追突事故の慰謝料

赤信号停止中に追突される事故は、自動ブレーキ付の自動車がかなり普及しているとはいえ、よくある事故類型のひとつです。
事故の原因としては、前をよく見ていなかった、よそ見をしていた、疲れていてぼーっとしていた、最近ではスマホに目をやっていて確認が遅れたなどがあります。
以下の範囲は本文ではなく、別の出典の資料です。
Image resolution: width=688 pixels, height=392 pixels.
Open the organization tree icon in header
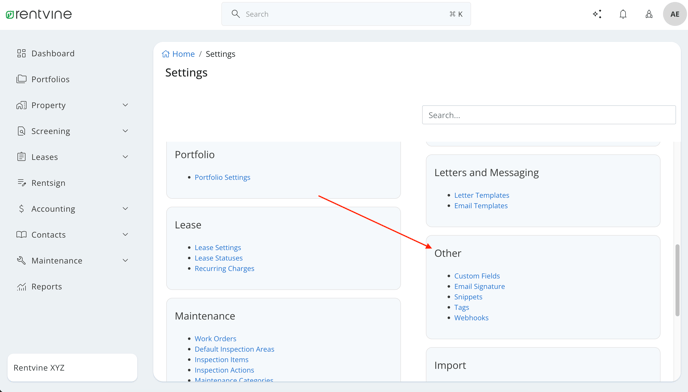pyautogui.click(x=649, y=14)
追突されると腰と首にダメージが来ます。腰椎捻挫や頚椎捻挫になることが多いです。どれくらいの衝撃を受けたかは、自動車の損傷具合も一つの参考材料となります。ただ、敏感な方は、あまり自動車が損傷していなくとも首や腰に痛みや不快感を強く訴えられることもあります。首が細かったり、高齢であったりすると被害が大きくなる場合があります。

むち打ち、腰椎捻挫だけの傷害の場合、早いと1か月で保険会社は治療費を打ち切ってくることがあります。それ以上に治療費が支払われる場合でも3か月がひとつの目安となっているようです。もっとも、重傷の場合は6か月、場合によってはそれ以上の期間治療費が支払われる場合もあります。保険会社から治療費の支払いが打ち切られそうな場合、治療期間を延ばすためには、保険会社に対しては痛みがあるが通院によって症状が快方に向かっている、改善してきていると訴えるとよいでしょう。治療を続けても症状が改善しなくなってきた状態が症状固定と呼ばれるものですので、改善の見込みがあればまた治療の必要性があるといえるからです。

傷害慰謝料は通院期間の長さによって計算されますが、大阪地裁の基準では、1か月通院した場合で18万円、3か月で48万円、6か月で80万円が目安となっています。これは週に2回程度、病院に通院することが前提となっていますので、通院回数があまりに少ないと交渉の段階ではこれより低い金額が提示されることもあり得ます。傷害慰謝料のことを考えると通院の必要性があることを前提として週に2回程度は通院するとよいでしょう。

単なるむち打ちの場合でも後遺障害等級がつくことがありますが、実務の経験上、12級がつくことはあまりなく、14級についても通院期間が最低でも6か月は必要となってきます。レントゲンやCTなどで異常がない場合でも神経学的検査などで自覚症状以外の検査結果がでていることが重要となってきます。